What is needed:
In the listing that follows, the range to quote begins at the line that has "The width and height of the screenshot is (721, 173)." and ends after the line that has "This screenshot has height=430, width=836."; quote it verbatim and add nothing.
------------------------------
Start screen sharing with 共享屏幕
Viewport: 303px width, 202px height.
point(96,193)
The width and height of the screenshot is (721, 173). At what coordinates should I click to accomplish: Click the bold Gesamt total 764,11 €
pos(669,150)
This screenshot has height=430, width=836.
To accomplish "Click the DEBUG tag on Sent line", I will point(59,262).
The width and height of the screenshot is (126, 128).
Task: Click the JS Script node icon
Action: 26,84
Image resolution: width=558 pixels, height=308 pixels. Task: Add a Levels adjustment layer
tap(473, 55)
------------------------------
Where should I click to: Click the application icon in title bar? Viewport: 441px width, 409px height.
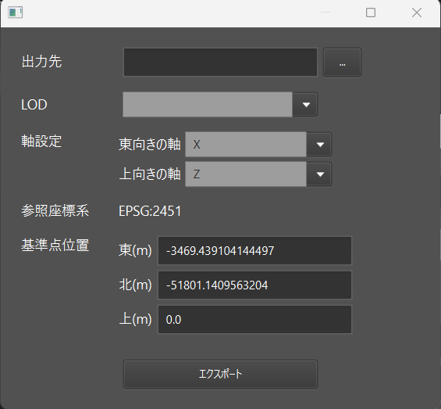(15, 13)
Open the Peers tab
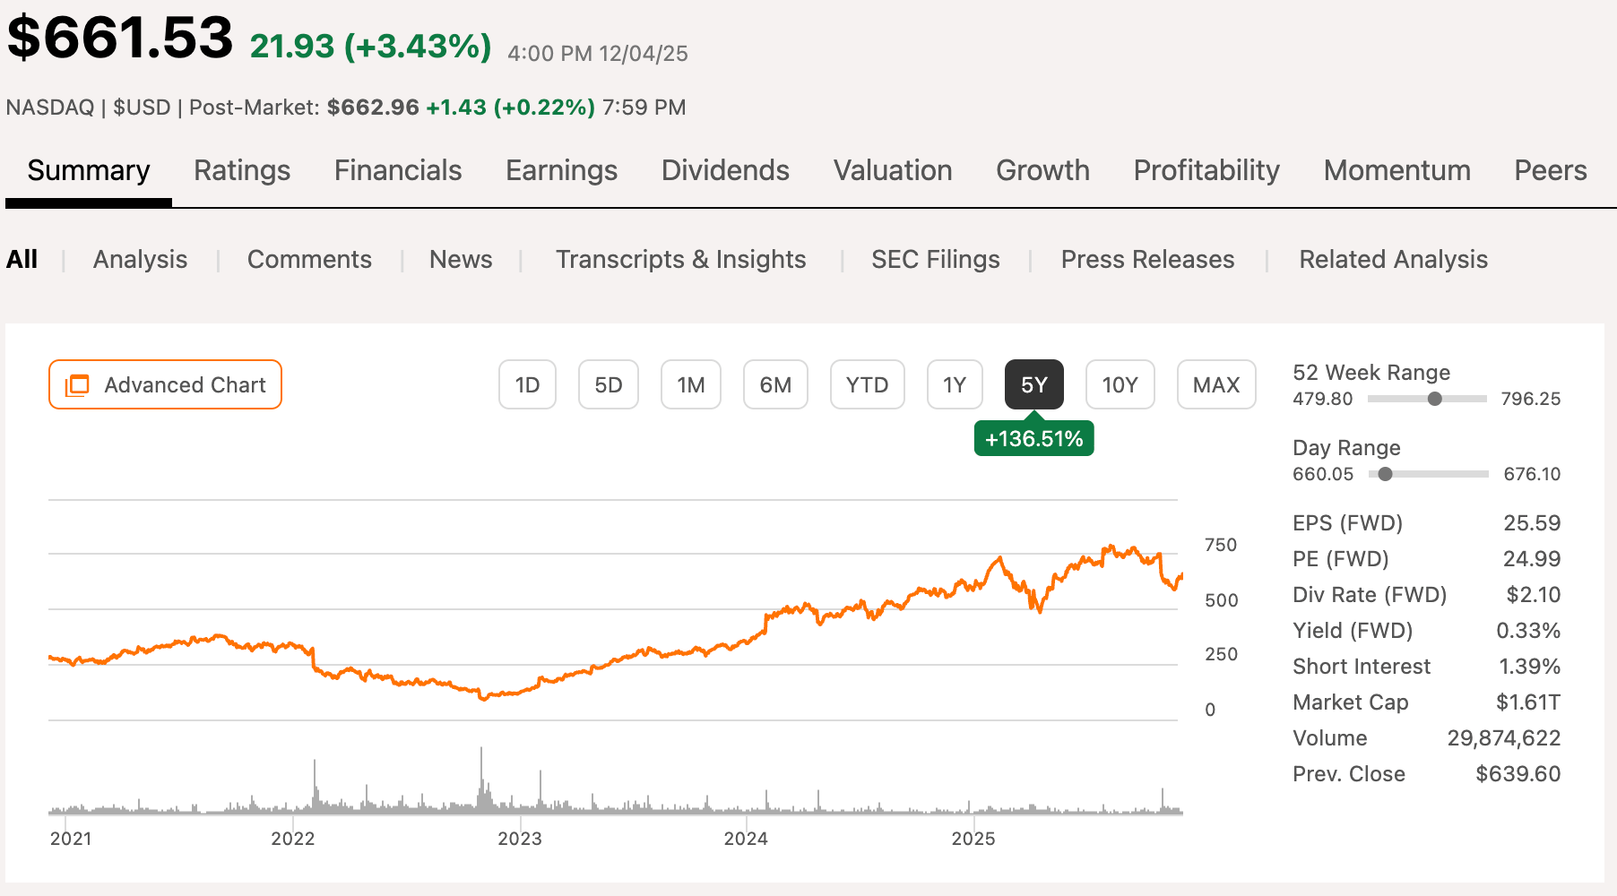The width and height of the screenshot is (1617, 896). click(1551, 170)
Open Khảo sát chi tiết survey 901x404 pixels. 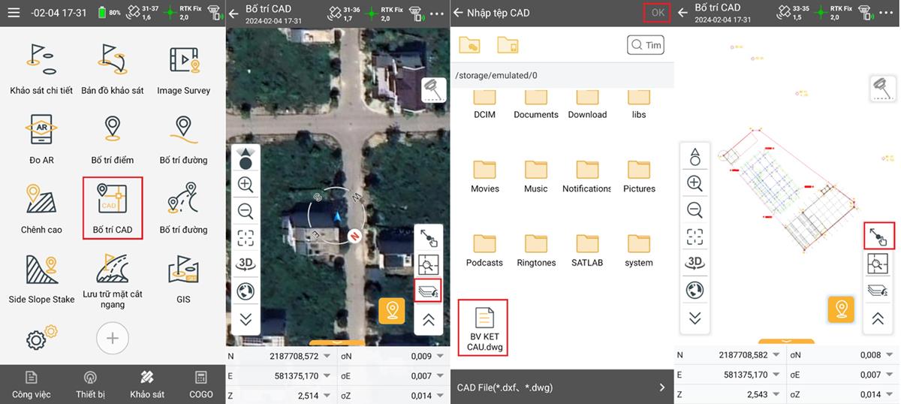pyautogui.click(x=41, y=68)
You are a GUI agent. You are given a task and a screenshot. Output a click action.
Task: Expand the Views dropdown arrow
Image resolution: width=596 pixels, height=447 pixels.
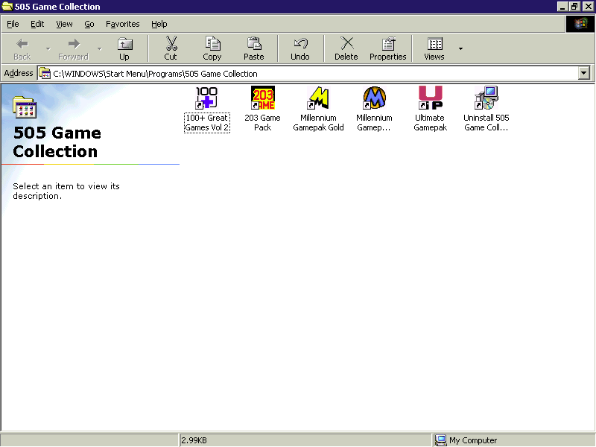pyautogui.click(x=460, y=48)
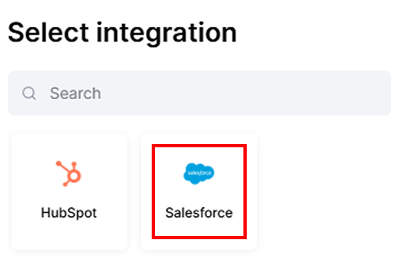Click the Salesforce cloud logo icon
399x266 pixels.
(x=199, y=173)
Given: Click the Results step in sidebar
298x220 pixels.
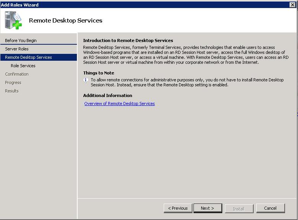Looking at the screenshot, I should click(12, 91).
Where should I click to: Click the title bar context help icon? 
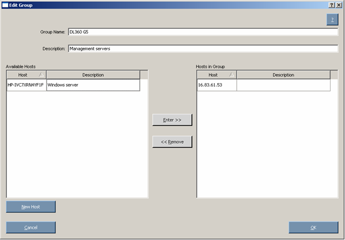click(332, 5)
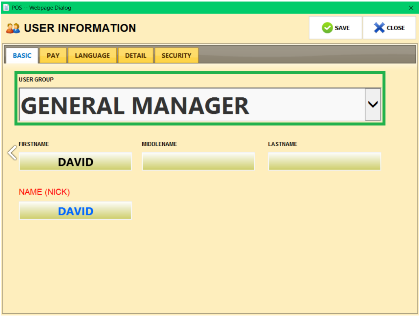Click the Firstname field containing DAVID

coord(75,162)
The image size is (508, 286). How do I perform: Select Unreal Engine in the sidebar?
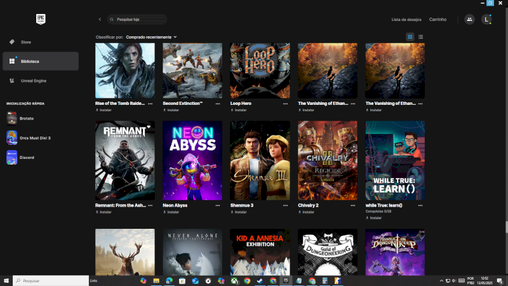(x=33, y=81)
------------------------------
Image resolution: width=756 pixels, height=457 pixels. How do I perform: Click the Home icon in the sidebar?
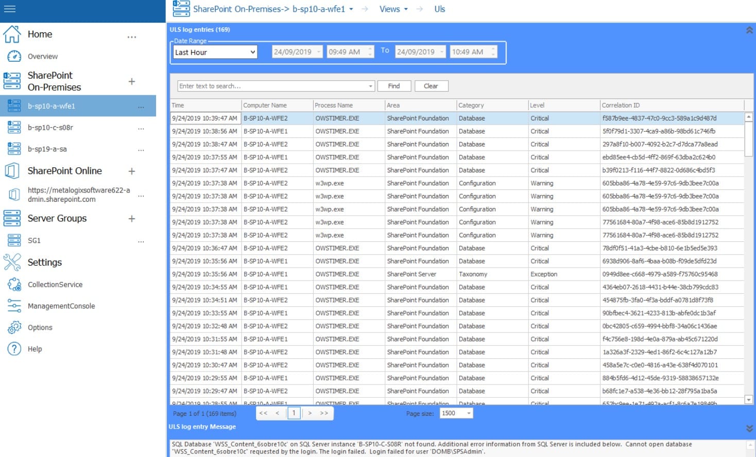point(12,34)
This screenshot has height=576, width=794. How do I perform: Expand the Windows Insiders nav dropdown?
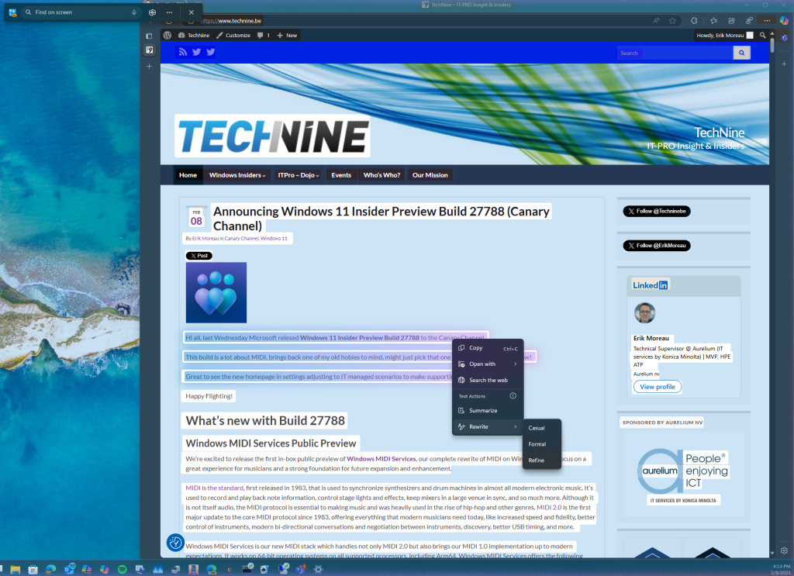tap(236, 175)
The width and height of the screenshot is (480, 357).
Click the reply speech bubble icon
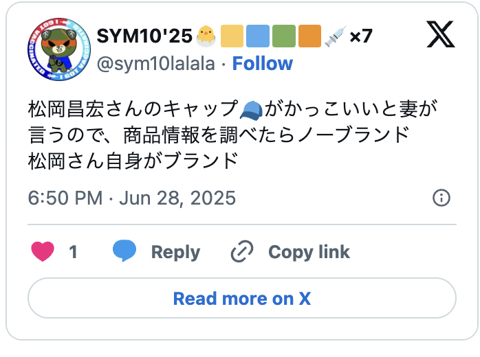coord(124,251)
------------------------------
Answer for the task:
The width and height of the screenshot is (721, 173). At what coordinates should I click to accomplish: Click the bold Gesamt total 764,11 €
pos(669,150)
This screenshot has height=430, width=836.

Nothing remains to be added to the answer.